The goal of this week's lab is to obtain some practice working with Hidden
Markov Models and also analyzing its performance. This lab will not be graded
but will important practice for the Final exam. Solution Set is available
here.
Problem Set
Above is an example HMM that we used in class. Use this HMM for the following
questions:
- Apply the forward algorithm to infer the probability of observing the
sequence AGTT. Show each step of the recursion by filling a
2D matrix of forward probabilities f_k(i). Compute the
backward probability as well showing your steps and the resulting backward
matrix, b_k(i)
- Infer the most likely path through the states of the HMM for the sequence
TATA. Again, show the steps of your algorithm. Your answer should
indicate the optimal path as well as the probability of that path.
For the following set of questions, consider the following problem. Assume
you have three boxes, each containing a certain number of apples and oranges.

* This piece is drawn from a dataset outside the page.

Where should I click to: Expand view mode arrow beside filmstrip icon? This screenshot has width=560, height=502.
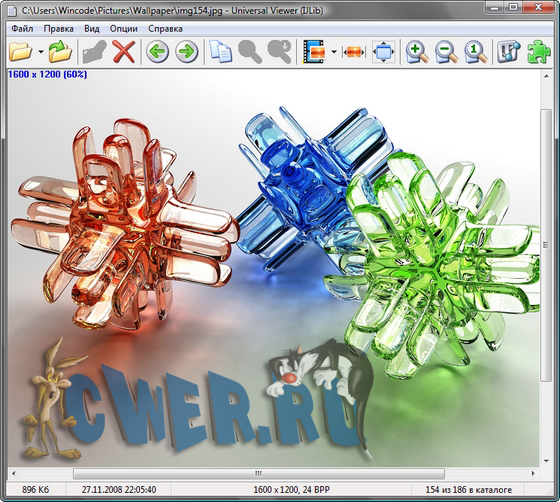[334, 52]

At any point in time, you select a box at random, and then an fruit from
that box (i.e., an apple or orange) and record your finding (A for
apple and O for orange).
You immediately replace the fruit so that the total number of
apples and oranges stays the same over time, and repeat the process.
Unfortunately, you forgot to write down the boxes you chose and simply
have an account of apples and oranges. Assume
the following quantity of fruits:
- Box 1: 2 apples, 2 oranges
- Box 2: 3 apples, 1 orange
- Box 3: 1 apple, 3 oranges
- Draw a hidden Markov model to represent this problem. Show a state diagram
in addition to two-dimensional parameter arrays
a (for transitions) and e (for emission probabilities).

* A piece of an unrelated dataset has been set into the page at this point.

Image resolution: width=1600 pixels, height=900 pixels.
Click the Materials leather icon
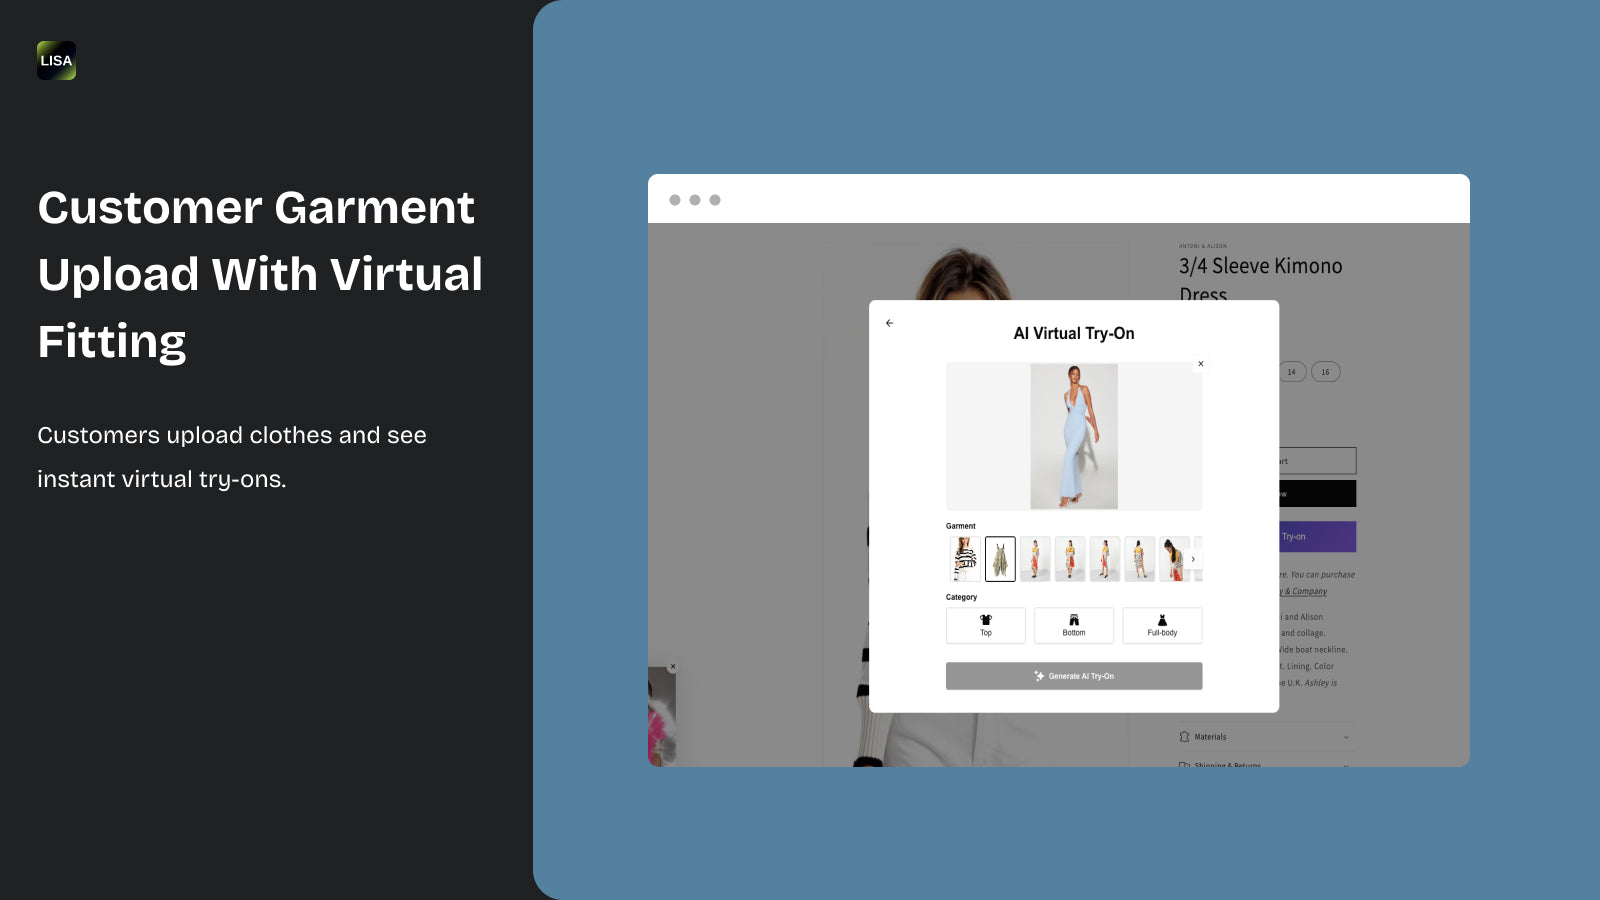click(1185, 737)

- Compute the probability of seeing box sequence π = (1,1,3,3,2)
and fruit sequence x = (A,A,O,O,A). Show your work.
- Compute the optimal set of boxes corresponding to the fruit sequence given
in the previous problem (i.e., π*). That is, which box was each piece of fruit most
likely to be selected from?
- How much better is your path than that given in Problem 4? Compute this
value by using a log-odds ratio; that is:
P(π*|x)
log ----------
P(π_4|x)
where the denominator is using the path from problem 4.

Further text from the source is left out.